The Texans went 2-14, a regression of epic proportions. In fact, it's fair to say they're not a two win team and wildly underperformed their expectation. Unfortunately, Kubiak was fired anyway but we benefitted from that in hiring him as our OC. The Texans will almost surely be better by several wins even though they didn't address their QB situation. For instance, its unlikely that they outplay the NFL's best team for 3.5 quarters and then improbably throw a pick 6 at the worst possible time to lose.
The Colts meanwhile went 11-5 again in a soft division but produced an expectation of 9 wins this time. So, they improved technically but performed well below their actual record. It's fair to say that we can chalk that up to the continued improvement of Andrew Luck and Robert Mathis' DPOY worthy year, as well as Houston's total collapse making the division easier. Their underlying flaws were exposed against Kansas City though, until KC lost their best four players and allowed Indy to close their 28 point deficit in improbable fashion. In any event, New England made it official, dominating them by three touchdowns.
In fact, the AFC in 2013 was one big exercise in overperforming teams who were not quite as strong as they appeared. Not surprisingly, even the best of the AFC teams was utterly dominated when put up against the NFC's best.
Now, to tie this back into the Ravens, you probably won't be surprised to learn the Ravens team with the best Pythagorean expectation in team history: the 2000 Ravens. That team produced an expectation of 13.45 wins - fully one and a half above its actual 12 wins. In other words, it played like the best team in the NFL (the Tennessee Titans were just behind them).

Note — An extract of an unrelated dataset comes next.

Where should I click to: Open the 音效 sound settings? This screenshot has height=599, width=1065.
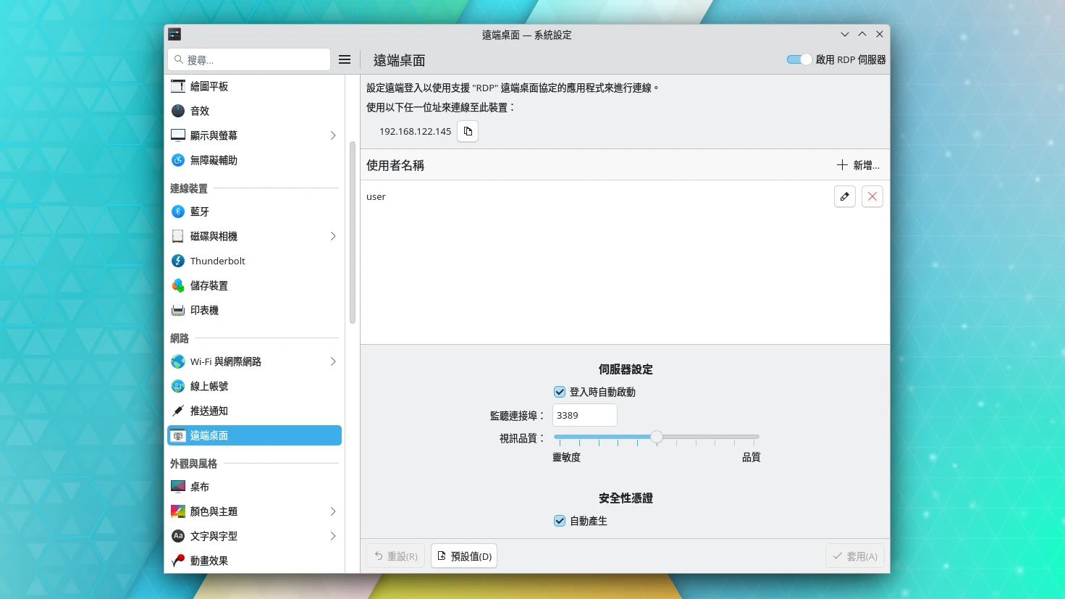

This improvement was largely forecasted by the 1999 team. That team produced like a 10 win team despite only winning 8. It was statistically bound to get a little luckier the following year, which it did by producing an absolutely preposterous 49 fumbles, recovering 26 of them. Al del Greco missing three field goals in the Divisional playoff comes to mind as well.
One of the most underperforming (or perhaps unlucky) teams in Ravens history was the 2009 team. That team had an expectation of 12 wins. It was a very underrated team, with the fourth best defense, and ninth best offense. But it only won nine, losing several tough comebacks, such as their missed field goal at Minnesota. So, that team was viewed as something of a dark horse going into the playoffs but hardly a favorite. They promptly annihilated the Patriots like no one has ever done to them before in a playoff game on their own field. Their 12 Pythagorean wins indicated that the Ravens would be much better in 2010 (or at least, a little luckier). They would win 12 games the next two seasons each, validating that prediction.
For 2013, here are the teams who overperformed expectations by more than one win and thus might regress in 2014:
The Jets won 8 games despite playing like a 5 win team. They are a safe bet to be worse next year.
Here are the underperformers who statistically are likely to improve to some degree in 2014:
- Tampa Bay
The Texans were the most glaring underperformers, playing like a five-win team. They will be better for sure although probably never come close to winning 12 again until they draft a QB. Atlanta also should be much better even though they play in a tough division currently.
As for the Ravens, they played like a 7.1-win team. So they are what we thought they were: a fairly underwhelming 0.500 team that will probably not have the 10th worst run game in NFL history next year. As a result, I expect them to be better.